Poof! Wizards' flagship Game Center gone

E-mail E-mail this article
Print Print this article
0

When Wizards of the Coast opened its Game Center on "The Ave" near the University of Washington in May 1997, toy-industry experts called it "a thing of the future."

For Wizards the future lasted all of three years and nine months. The 3,800-square-foot entertainment center at 4518 University Way N.E. closed Saturday after Wizards' management concluded it was too expensive a way to test new games.

"It definitely attracted a loyal following," said Jack Sabin, director of corporate communications for Wizards, the Renton-based card-and-board-game developer.

"It was our flagship store and a good place to play games. It was something the fans came to know and love, but we didn't get enough traffic to justify the cost of running it," Sabin said.

"Basically, the Game Center was a test facility that cost a lot to operate. We felt it was time to make a good business decision and close the center."

The closure didn't go over well with customers who yesterday were turned away as movers hauled out video games.

"This place was a lot of fun," said Steve Wax of Bellevue, who had brought his son Seth to play games. "They had good tournaments. Good games. It was a place you could go and be safe. In shooting it down for what it wasn't, they didn't understand what it was. I know one very disappointed little boy."

Seth had one very loud and clear message:

"I think they ought to open it back up - now!" Sabin said Wizards' parent company, Hasbro, had little involvement in the decision to close the center.

The company currently has no plan to close any of Wizards' 100 other retail stores, including those at Bellevue Square, Northgate and other Puget Sound-area shopping centers.

The stores had a strong holiday season, Sabin said.

The Game Center's 47 employees were told of the closing Saturday morning and given two weeks' severance.

"There had been rumors all week," said Peter Wick, a cook in the Game Center's restaurant, Dalmuti's.

"I can't image it was losing money, but the profit margin maybe didn't meet expectations. Hasbro came and visited for a day. In general business-speak, they said we weren't competitive," he said.

Wizards was founded in 1990 by Peter Adkison, then a Boeing systems analyst, and several of his game-enthusiast friends. Their first game was Primal Order, produced in April 1992.

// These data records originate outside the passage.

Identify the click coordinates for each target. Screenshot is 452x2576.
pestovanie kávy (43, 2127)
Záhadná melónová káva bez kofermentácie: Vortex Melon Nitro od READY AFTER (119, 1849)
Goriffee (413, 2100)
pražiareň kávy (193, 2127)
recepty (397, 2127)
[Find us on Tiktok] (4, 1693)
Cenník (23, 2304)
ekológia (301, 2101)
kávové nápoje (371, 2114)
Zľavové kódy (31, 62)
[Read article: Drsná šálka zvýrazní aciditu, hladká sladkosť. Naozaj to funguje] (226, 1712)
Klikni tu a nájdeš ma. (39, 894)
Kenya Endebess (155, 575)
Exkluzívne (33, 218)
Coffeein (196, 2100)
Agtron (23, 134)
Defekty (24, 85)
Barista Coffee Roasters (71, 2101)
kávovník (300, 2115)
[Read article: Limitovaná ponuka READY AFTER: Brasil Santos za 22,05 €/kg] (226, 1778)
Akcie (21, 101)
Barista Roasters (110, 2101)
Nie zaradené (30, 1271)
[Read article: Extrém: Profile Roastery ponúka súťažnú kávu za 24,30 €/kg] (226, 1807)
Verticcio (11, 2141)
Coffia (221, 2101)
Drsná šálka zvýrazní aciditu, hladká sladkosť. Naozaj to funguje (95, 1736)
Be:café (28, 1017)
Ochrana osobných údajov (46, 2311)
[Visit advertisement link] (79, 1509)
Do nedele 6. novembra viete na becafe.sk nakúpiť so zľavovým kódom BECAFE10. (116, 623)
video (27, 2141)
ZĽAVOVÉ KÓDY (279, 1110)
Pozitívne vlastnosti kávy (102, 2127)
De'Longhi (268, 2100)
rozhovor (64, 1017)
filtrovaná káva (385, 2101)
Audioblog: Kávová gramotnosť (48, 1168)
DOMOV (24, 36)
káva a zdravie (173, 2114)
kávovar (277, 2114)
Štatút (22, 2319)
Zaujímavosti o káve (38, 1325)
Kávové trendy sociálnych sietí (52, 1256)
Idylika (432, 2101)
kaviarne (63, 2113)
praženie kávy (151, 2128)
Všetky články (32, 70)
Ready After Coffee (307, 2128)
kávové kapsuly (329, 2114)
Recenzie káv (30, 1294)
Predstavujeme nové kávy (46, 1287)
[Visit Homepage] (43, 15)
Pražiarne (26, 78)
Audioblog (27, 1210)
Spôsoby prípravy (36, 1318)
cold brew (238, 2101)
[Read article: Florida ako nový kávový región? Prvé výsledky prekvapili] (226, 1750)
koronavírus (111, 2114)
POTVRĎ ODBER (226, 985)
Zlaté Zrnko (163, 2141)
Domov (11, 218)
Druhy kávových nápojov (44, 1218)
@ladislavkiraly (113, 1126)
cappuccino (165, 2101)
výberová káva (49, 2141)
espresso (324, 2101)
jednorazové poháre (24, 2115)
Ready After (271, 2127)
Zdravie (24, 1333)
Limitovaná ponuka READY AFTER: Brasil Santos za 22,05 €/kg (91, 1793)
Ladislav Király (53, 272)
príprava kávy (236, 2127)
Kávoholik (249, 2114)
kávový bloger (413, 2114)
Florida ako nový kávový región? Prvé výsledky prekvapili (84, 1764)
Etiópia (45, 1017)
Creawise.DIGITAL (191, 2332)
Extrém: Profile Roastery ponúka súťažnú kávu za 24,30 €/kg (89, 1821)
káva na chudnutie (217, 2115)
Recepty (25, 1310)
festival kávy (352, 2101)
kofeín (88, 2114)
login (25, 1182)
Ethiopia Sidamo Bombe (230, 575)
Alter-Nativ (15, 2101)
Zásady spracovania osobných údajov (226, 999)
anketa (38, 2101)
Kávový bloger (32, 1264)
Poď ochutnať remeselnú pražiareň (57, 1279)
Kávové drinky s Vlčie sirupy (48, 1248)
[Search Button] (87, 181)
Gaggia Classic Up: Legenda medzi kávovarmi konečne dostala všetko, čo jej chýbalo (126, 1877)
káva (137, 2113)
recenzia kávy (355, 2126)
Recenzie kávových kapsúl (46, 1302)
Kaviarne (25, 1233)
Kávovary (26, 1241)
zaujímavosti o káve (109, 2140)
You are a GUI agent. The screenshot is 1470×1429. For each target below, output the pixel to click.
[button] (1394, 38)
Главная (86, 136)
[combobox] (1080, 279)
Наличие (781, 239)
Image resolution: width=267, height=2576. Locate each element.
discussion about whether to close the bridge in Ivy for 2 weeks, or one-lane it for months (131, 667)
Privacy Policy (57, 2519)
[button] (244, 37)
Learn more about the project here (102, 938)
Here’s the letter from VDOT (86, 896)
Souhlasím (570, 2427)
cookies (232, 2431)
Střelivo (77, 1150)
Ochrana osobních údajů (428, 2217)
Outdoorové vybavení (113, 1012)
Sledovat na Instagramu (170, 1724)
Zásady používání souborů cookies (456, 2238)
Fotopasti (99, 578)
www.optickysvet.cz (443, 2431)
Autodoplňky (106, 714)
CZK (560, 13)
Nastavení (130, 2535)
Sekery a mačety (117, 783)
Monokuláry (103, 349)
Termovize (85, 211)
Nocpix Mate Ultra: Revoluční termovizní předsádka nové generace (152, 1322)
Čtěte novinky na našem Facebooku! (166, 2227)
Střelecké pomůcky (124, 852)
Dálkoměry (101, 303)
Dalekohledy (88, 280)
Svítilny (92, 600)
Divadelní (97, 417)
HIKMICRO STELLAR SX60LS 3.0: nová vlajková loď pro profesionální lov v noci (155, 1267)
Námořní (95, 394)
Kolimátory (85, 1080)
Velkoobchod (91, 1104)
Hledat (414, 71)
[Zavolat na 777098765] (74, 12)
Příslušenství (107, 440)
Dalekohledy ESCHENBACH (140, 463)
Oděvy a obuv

A year later they produced Magic: The Gathering. The first year, The Gathering had sales of $2 million. In 1994 sales rocketed to $57 million and the following year rose to $120 million. In 1998, the year before Wizards was purchased by Hasbro, the company had about $400 million in sales, 1,200 workers, and was the market leader in trading-card games such as Pokémon and Dungeons and Dragons.

Hasbro, famous for Mr. Potato Head and Monopoly, purchased Wizards for $325 million in September 1999, signing Adkison to a five-year contract that kept him on as chief executive officer and director of Hasbro's hobby-games division.

For Wizards and Hasbro, things took a turn for the worse last year. With the toy industry in a slump and game sales down, Hasbro's stock fell by nearly half its value.

In December, Wizards laid off 100 people in its corporate office and Adkison decided he had accomplished everything he set out to do and that it was time to leave the company.

He was replaced by his former boss at Boeing, Vince Caluori, Wizards' chief operating officer.

Hasbro's stock closed yesterday at $12.25, up 25 cents.

Just what will happen to Wizards' space on The Ave isn't clear. The owner, Limantzakis Properties, said it has not lined up a new tenant.